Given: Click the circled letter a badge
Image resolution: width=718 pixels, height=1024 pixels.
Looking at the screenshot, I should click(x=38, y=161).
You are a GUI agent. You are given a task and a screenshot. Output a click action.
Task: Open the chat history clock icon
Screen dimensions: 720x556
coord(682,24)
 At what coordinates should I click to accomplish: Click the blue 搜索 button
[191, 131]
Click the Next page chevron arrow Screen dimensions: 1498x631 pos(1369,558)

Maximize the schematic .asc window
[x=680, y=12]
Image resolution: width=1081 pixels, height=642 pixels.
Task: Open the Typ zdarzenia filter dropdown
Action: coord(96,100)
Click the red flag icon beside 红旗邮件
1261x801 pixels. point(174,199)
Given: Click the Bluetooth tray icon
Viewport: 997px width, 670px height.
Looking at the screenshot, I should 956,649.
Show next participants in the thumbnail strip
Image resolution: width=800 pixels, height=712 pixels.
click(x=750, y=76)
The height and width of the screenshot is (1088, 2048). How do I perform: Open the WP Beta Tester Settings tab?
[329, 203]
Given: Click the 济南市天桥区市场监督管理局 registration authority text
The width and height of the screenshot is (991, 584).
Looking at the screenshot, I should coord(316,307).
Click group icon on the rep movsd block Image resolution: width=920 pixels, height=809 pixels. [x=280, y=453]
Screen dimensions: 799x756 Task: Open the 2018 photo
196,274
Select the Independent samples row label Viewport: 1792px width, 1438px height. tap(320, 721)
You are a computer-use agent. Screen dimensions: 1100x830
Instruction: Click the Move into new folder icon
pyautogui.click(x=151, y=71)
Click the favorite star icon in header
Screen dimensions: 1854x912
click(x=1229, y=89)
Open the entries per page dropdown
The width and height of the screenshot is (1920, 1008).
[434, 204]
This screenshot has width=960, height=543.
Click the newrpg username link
-*-*-
In the entries above, one line contains "Screen dimensions: 799x756" and another contains "You are a computer-use". Reproduce exactly those two lines and the lines between them, nothing else.

Screen dimensions: 799x756 Task: Open the 2018 photo
196,274
Select the Independent samples row label Viewport: 1792px width, 1438px height. tap(320, 721)
You are a computer-use agent. Screen dimensions: 1100x830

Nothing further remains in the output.